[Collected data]
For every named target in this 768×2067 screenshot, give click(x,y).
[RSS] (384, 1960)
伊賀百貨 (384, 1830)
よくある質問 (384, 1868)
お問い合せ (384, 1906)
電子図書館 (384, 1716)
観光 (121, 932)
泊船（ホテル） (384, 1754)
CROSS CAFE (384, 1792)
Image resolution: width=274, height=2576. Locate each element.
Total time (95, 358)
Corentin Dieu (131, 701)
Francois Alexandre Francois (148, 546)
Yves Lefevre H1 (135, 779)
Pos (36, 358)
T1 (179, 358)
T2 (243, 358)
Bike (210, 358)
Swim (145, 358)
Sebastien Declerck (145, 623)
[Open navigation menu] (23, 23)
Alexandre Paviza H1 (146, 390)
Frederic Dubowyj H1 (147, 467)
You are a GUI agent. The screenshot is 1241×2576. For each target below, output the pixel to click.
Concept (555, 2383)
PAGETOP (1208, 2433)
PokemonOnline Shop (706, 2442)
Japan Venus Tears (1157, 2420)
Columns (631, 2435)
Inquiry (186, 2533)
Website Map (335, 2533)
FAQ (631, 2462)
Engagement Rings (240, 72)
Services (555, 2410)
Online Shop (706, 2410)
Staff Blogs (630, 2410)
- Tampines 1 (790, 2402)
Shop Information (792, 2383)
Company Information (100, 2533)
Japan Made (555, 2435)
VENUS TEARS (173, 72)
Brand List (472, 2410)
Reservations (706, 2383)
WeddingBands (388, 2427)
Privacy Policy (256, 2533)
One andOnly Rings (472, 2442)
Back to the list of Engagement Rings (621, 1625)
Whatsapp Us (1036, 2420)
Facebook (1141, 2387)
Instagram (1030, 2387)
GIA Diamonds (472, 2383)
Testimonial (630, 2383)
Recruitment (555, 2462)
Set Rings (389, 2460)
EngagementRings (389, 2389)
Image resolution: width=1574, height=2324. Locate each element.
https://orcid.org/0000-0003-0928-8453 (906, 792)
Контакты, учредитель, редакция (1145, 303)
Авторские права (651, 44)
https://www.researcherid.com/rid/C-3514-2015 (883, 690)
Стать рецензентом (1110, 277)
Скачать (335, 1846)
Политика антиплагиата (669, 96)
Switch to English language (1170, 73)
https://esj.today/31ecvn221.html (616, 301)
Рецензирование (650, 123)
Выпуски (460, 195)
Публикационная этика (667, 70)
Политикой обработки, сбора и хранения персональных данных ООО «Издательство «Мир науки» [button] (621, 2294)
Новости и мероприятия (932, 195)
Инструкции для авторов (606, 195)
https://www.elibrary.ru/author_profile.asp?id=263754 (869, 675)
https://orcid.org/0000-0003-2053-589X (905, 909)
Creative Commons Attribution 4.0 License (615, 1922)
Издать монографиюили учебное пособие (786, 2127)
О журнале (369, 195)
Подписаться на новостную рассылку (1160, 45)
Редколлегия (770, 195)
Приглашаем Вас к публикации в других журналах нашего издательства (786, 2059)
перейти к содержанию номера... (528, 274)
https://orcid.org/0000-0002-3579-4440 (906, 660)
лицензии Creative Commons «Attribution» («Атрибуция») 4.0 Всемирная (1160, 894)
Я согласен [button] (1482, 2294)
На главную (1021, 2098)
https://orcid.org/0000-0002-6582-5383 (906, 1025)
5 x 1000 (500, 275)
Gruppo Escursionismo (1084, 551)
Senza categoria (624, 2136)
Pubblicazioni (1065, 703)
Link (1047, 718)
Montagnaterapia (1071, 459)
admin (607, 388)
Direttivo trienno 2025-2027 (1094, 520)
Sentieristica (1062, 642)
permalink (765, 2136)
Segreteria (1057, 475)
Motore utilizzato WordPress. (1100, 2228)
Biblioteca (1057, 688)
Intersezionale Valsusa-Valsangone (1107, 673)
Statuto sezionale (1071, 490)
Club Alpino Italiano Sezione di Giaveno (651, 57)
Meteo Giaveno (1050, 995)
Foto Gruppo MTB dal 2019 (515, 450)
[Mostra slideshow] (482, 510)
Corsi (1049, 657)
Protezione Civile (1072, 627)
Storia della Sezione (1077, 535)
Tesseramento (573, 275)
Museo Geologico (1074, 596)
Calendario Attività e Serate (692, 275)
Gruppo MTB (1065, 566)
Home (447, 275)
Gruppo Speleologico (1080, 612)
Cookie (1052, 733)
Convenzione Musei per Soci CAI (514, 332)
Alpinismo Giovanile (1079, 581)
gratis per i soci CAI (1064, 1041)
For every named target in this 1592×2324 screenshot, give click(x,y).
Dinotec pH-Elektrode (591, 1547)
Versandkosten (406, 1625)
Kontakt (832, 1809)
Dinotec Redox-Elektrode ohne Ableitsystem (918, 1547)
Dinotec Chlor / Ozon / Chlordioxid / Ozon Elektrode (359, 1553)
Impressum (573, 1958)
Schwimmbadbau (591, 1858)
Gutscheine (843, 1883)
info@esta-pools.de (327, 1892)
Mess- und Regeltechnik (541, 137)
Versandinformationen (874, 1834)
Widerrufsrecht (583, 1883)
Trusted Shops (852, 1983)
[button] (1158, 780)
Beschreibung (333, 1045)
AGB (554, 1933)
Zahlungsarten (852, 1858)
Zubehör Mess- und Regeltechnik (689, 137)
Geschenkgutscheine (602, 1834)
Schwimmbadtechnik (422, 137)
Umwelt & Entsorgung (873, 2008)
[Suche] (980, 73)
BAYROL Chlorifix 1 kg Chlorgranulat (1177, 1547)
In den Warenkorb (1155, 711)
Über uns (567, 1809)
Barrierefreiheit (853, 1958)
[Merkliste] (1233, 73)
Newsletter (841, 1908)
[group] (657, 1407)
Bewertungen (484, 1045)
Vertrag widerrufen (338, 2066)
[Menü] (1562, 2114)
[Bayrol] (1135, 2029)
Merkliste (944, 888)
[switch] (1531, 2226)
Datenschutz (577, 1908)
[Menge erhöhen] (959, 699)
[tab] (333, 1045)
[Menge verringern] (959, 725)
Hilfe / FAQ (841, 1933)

* [Work request]:
Give back each line above exactly as written.

* [Expected output]:
For every named target in this 768×2067 screenshot, give click(x,y).
[RSS] (384, 1960)
伊賀百貨 (384, 1830)
よくある質問 (384, 1868)
お問い合せ (384, 1906)
電子図書館 (384, 1716)
観光 (121, 932)
泊船（ホテル） (384, 1754)
CROSS CAFE (384, 1792)
Image resolution: width=274, height=2576. Locate each element.
Total time (95, 358)
Corentin Dieu (131, 701)
Francois Alexandre Francois (148, 546)
Yves Lefevre H1 (135, 779)
Pos (36, 358)
T1 (179, 358)
T2 (243, 358)
Bike (210, 358)
Swim (145, 358)
Sebastien Declerck (145, 623)
[Open navigation menu] (23, 23)
Alexandre Paviza H1 (146, 390)
Frederic Dubowyj H1 (147, 467)
You are a GUI agent. The screenshot is 1241×2576. For each target below, output the pixel to click.
Concept (555, 2383)
PAGETOP (1208, 2433)
PokemonOnline Shop (706, 2442)
Japan Venus Tears (1157, 2420)
Columns (631, 2435)
Inquiry (186, 2533)
Website Map (335, 2533)
FAQ (631, 2462)
Engagement Rings (240, 72)
Services (555, 2410)
Online Shop (706, 2410)
Staff Blogs (630, 2410)
- Tampines 1 (790, 2402)
Shop Information (792, 2383)
Company Information (100, 2533)
Japan Made (555, 2435)
VENUS TEARS (173, 72)
Brand List (472, 2410)
Reservations (706, 2383)
WeddingBands (388, 2427)
Privacy Policy (256, 2533)
One andOnly Rings (472, 2442)
Back to the list of Engagement Rings (621, 1625)
Whatsapp Us (1036, 2420)
Facebook (1141, 2387)
Instagram (1030, 2387)
GIA Diamonds (472, 2383)
Testimonial (630, 2383)
Recruitment (555, 2462)
Set Rings (389, 2460)
EngagementRings (389, 2389)
Image resolution: width=1574, height=2324. Locate each element.
https://orcid.org/0000-0003-0928-8453 (906, 792)
Контакты, учредитель, редакция (1145, 303)
Авторские права (651, 44)
https://www.researcherid.com/rid/C-3514-2015 (883, 690)
Стать рецензентом (1110, 277)
Скачать (335, 1846)
Политика антиплагиата (669, 96)
Switch to English language (1170, 73)
https://esj.today/31ecvn221.html (616, 301)
Рецензирование (650, 123)
Выпуски (460, 195)
Публикационная этика (667, 70)
Политикой обработки, сбора и хранения персональных данных ООО «Издательство «Мир науки» [button] (621, 2294)
Новости и мероприятия (932, 195)
Инструкции для авторов (606, 195)
https://www.elibrary.ru/author_profile.asp?id=263754 (869, 675)
https://orcid.org/0000-0003-2053-589X (905, 909)
Creative Commons Attribution 4.0 License (615, 1922)
Издать монографиюили учебное пособие (786, 2127)
О журнале (369, 195)
Подписаться на новостную рассылку (1160, 45)
Редколлегия (770, 195)
Приглашаем Вас к публикации в других журналах нашего издательства (786, 2059)
перейти к содержанию номера... (528, 274)
https://orcid.org/0000-0002-3579-4440 (906, 660)
лицензии Creative Commons «Attribution» («Атрибуция») 4.0 Всемирная (1160, 894)
Я согласен [button] (1482, 2294)
На главную (1021, 2098)
https://orcid.org/0000-0002-6582-5383 (906, 1025)
5 x 1000 (500, 275)
Gruppo Escursionismo (1084, 551)
Senza categoria (624, 2136)
Pubblicazioni (1065, 703)
Link (1047, 718)
Montagnaterapia (1071, 459)
admin (607, 388)
Direttivo trienno 2025-2027 (1094, 520)
Sentieristica (1062, 642)
permalink (765, 2136)
Segreteria (1057, 475)
Motore utilizzato WordPress. (1100, 2228)
Biblioteca (1057, 688)
Intersezionale Valsusa-Valsangone (1107, 673)
Statuto sezionale (1071, 490)
Club Alpino Italiano Sezione di Giaveno (651, 57)
Meteo Giaveno (1050, 995)
Foto Gruppo MTB dal 2019 (515, 450)
[Mostra slideshow] (482, 510)
Corsi (1049, 657)
Protezione Civile (1072, 627)
Storia della Sezione (1077, 535)
Tesseramento (573, 275)
Museo Geologico (1074, 596)
Calendario Attività e Serate (692, 275)
Gruppo MTB (1065, 566)
Home (447, 275)
Gruppo Speleologico (1080, 612)
Cookie (1052, 733)
Convenzione Musei per Soci CAI (514, 332)
Alpinismo Giovanile (1079, 581)
gratis per i soci CAI (1064, 1041)
For every named target in this 1592×2324 screenshot, give click(x,y).
Dinotec pH-Elektrode (591, 1547)
Versandkosten (406, 1625)
Kontakt (832, 1809)
Dinotec Redox-Elektrode ohne Ableitsystem (918, 1547)
Dinotec Chlor / Ozon / Chlordioxid / Ozon Elektrode (359, 1553)
Impressum (573, 1958)
Schwimmbadbau (591, 1858)
Gutscheine (843, 1883)
info@esta-pools.de (327, 1892)
Mess- und Regeltechnik (541, 137)
Versandinformationen (874, 1834)
Widerrufsrecht (583, 1883)
Trusted Shops (852, 1983)
[button] (1158, 780)
Beschreibung (333, 1045)
AGB (554, 1933)
Zahlungsarten (852, 1858)
Zubehör Mess- und Regeltechnik (689, 137)
Geschenkgutscheine (602, 1834)
Schwimmbadtechnik (422, 137)
Umwelt & Entsorgung (873, 2008)
[Suche] (980, 73)
BAYROL Chlorifix 1 kg Chlorgranulat (1177, 1547)
In den Warenkorb (1155, 711)
Über uns (567, 1809)
Barrierefreiheit (853, 1958)
[Merkliste] (1233, 73)
Newsletter (841, 1908)
[group] (657, 1407)
Bewertungen (484, 1045)
Vertrag widerrufen (338, 2066)
[Menü] (1562, 2114)
[Bayrol] (1135, 2029)
Merkliste (944, 888)
[switch] (1531, 2226)
Datenschutz (577, 1908)
[Menge erhöhen] (959, 699)
[tab] (333, 1045)
[Menge verringern] (959, 725)
Hilfe / FAQ (841, 1933)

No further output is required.